La fiesta eterna va tocando a su fin. Ha llegado el mes de septiembre y con él los últimos estertores de otro verano loco que ha vuelto a dejar imágenes para el recuerdo; trazos de una juerga sin límites que las administraciones, sean del color que sean, parecen incapaces de atajar. Eivissa ha vuelto a trasladar al mundo un modelo salpicado de impurezas y contrastes que la mayoría somos incapaces de comprender.

Esta semana centraré mis críticas en el aspecto de la limpieza. Con el dinero que (en teoría) ingresan nuestras instituciones deberíamos poder comer del condenado pavimento que cubre nuestras calles.

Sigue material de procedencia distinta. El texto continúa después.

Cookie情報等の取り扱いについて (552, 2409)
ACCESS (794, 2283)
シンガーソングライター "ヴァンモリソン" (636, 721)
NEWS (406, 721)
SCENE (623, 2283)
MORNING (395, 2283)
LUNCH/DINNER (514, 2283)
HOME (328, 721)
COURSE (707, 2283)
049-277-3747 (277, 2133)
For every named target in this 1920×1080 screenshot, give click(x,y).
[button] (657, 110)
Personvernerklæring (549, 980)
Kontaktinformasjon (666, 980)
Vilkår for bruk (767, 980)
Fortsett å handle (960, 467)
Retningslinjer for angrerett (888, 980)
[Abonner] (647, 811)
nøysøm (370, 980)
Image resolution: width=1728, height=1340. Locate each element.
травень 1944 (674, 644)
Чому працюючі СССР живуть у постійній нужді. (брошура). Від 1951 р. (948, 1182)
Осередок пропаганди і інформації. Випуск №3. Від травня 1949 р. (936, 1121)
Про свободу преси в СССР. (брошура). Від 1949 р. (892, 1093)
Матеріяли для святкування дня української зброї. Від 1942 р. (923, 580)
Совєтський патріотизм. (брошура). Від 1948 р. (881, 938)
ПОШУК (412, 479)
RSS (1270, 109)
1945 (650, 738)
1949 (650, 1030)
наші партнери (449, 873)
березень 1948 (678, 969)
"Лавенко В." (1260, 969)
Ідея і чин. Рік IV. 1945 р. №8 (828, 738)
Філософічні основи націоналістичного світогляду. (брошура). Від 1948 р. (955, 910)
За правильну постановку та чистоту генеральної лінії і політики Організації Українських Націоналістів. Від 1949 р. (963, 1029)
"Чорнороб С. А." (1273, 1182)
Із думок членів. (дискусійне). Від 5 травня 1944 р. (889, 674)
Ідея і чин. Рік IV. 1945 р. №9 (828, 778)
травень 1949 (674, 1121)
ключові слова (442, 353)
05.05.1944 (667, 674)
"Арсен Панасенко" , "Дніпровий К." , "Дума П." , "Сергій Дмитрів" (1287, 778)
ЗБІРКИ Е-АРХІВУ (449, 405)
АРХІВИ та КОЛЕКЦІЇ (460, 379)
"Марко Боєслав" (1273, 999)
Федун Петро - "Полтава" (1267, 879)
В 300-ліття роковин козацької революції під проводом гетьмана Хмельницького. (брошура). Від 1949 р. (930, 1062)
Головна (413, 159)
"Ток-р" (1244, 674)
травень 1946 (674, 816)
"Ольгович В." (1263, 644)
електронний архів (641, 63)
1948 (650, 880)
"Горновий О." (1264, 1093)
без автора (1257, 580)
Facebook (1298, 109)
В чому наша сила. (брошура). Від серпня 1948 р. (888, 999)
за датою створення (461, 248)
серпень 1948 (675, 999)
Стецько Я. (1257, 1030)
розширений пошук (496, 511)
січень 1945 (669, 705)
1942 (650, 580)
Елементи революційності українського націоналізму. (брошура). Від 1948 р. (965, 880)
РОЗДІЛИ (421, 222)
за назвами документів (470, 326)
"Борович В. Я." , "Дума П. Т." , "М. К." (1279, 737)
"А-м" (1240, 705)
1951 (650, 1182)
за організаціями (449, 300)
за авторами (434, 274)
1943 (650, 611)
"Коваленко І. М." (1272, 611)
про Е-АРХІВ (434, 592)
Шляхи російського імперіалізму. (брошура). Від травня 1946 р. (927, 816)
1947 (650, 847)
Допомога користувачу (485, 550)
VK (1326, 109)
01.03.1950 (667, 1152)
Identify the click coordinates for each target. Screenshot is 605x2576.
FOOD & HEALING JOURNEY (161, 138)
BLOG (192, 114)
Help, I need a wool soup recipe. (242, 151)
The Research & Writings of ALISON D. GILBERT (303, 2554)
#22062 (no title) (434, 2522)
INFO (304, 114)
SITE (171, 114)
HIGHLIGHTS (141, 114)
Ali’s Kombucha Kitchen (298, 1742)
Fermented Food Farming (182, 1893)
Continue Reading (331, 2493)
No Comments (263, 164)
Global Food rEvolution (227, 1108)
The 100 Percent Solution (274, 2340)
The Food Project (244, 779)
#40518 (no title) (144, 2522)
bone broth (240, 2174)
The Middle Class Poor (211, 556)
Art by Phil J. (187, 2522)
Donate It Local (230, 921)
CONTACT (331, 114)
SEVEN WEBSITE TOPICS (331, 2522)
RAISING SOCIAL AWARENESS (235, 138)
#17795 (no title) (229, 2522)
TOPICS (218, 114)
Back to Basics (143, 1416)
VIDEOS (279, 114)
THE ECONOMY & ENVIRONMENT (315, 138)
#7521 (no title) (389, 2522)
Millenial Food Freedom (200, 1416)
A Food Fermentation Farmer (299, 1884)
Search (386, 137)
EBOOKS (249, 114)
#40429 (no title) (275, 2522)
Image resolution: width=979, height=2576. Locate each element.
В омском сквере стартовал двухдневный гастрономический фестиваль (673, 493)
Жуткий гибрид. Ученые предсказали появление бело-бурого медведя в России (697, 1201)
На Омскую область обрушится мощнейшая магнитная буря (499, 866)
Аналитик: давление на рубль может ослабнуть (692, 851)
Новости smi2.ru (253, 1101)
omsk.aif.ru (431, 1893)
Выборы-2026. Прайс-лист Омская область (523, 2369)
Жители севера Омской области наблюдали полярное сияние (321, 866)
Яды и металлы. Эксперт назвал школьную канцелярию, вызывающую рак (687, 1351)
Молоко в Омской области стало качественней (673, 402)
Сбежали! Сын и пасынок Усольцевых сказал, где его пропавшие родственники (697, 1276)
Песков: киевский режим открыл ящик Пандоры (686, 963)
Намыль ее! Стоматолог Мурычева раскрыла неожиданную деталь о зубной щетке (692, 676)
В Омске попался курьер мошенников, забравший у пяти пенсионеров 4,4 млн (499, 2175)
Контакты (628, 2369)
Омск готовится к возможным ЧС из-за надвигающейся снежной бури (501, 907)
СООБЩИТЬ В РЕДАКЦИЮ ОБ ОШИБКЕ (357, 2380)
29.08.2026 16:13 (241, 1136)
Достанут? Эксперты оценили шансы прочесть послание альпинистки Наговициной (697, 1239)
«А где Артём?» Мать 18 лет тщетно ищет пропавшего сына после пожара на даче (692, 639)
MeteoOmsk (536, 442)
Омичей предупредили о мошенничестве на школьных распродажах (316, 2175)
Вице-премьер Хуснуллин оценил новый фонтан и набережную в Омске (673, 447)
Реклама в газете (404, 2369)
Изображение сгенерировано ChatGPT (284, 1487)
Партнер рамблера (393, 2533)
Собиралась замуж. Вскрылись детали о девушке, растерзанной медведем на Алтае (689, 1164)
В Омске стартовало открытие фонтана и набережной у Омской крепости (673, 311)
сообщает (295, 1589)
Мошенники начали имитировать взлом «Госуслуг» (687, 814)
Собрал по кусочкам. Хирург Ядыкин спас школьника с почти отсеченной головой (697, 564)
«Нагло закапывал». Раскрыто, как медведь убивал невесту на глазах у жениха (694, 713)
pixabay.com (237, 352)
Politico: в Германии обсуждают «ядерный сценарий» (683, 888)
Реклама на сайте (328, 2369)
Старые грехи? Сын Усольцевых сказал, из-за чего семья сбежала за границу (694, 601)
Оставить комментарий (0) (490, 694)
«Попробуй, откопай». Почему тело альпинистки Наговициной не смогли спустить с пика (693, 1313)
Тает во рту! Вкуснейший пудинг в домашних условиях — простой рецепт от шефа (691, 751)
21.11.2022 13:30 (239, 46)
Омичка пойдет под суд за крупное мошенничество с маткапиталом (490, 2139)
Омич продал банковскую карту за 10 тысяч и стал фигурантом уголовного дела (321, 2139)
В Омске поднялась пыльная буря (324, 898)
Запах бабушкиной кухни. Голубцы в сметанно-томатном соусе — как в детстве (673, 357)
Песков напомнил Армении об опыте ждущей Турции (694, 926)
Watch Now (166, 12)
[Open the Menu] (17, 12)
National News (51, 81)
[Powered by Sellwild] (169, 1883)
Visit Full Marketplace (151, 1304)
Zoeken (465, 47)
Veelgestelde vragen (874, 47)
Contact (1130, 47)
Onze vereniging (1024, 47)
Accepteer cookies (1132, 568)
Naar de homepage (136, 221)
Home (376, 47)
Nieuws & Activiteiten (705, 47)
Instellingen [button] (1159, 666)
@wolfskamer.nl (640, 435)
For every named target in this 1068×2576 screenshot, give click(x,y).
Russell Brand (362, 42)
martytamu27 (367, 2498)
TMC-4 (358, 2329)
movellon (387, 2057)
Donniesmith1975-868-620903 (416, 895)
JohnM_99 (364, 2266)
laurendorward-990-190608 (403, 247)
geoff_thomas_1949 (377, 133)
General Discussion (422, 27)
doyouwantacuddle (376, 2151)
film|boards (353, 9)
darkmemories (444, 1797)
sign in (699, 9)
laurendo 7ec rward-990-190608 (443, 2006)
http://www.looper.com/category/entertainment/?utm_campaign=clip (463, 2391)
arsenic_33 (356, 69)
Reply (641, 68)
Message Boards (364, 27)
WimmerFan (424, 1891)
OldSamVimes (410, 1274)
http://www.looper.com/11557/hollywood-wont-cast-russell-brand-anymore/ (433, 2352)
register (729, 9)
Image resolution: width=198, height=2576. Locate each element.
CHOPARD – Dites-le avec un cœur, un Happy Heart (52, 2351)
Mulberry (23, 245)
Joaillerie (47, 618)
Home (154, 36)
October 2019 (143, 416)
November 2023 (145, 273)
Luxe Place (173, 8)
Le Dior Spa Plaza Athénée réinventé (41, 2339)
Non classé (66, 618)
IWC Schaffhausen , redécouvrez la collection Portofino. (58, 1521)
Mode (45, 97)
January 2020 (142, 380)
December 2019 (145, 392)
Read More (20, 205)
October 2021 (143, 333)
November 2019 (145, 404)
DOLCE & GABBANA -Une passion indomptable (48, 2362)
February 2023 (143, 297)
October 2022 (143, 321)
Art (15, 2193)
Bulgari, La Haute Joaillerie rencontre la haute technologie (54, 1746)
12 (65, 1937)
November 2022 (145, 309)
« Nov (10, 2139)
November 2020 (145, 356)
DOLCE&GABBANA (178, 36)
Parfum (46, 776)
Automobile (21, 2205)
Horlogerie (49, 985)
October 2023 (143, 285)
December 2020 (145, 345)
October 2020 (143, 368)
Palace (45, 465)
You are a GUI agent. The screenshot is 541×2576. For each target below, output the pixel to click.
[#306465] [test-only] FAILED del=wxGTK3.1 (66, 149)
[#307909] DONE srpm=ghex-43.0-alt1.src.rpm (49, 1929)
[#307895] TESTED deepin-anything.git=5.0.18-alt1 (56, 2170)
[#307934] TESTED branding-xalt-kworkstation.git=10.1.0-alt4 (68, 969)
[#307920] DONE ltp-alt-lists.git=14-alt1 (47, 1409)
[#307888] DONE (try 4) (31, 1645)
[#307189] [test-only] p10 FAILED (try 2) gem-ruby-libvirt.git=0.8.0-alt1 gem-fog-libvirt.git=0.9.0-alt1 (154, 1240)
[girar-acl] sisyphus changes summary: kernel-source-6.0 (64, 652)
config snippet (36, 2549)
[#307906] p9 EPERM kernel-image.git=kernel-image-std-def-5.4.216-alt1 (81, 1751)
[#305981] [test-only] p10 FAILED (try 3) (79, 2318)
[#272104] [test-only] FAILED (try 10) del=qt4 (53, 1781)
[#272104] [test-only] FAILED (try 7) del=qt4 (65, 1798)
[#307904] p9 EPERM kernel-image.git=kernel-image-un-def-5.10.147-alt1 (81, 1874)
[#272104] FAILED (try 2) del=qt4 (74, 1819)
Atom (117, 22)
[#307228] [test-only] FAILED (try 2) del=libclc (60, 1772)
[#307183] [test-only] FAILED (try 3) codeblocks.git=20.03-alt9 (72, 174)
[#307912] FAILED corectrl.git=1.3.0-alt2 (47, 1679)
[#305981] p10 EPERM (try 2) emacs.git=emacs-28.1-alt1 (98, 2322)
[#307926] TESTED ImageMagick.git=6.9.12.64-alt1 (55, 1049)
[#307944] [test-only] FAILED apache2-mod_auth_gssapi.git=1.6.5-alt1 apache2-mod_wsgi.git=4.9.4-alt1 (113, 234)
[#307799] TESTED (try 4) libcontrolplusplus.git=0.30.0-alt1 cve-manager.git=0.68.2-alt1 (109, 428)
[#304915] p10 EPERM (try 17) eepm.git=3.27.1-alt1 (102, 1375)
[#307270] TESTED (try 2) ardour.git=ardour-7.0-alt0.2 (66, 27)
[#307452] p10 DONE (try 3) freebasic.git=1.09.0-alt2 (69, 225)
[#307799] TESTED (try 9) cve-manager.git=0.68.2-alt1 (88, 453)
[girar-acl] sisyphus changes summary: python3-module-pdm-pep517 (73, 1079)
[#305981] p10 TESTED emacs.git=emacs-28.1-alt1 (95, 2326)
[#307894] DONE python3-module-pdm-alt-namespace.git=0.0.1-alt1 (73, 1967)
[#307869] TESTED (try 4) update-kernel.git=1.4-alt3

Por el contrario, los principales núcleos urbanos, especialmente la ciudad de Eivissa, lucen un aspecto roñoso y desprenden todo tipo de olores nauseabundos imposibles de camuflar. Nuestros políticos se enorgullecen del salto de calidad que han dado la mayoría de establecimientos turísticos en ese loable objetivo de atraer turistas con un elevado poder adquisitivo, pero no acompañan el impulso privado con gasto público que equilibre los servicios e infraestructuras de la isla.

Esta temporada, como las precedentes, está deparando situaciones de clara injusticia donde los principales damnificados volvemos a ser los residentes.

Por fortuna, en algunos ámbitos parece que se empieza a reaccionar. Ayuntamientos como el de Sant Antoni han sido pioneros en limitar el acceso de los coches a enclaves de gran riqueza natural como Cala Salada, donde se ha mejorado el transporte público como notable éxito a pesar de conductas incívicas que empañan los progresos. Desde el Consell d’Eivissa quieren combatir la privatización de zonas costeras y de dominio público, como ha ocurrido en cala Comte, y se están dando pasos para evitar proyectos antiestéticos y agresivos con nuestro entorno como el tendido eléctrico en es Fornàs.

El poder de la ciudadanía y el carácter negociador de las principales administraciones también han permitido dar respuesta a las exigencias de Formentera sobre la futura estación marítima en el puerto de Vila. Cuando el sentido común y una mayoría social se pronuncian en una dirección, sus representates están obligados a respaldarlos.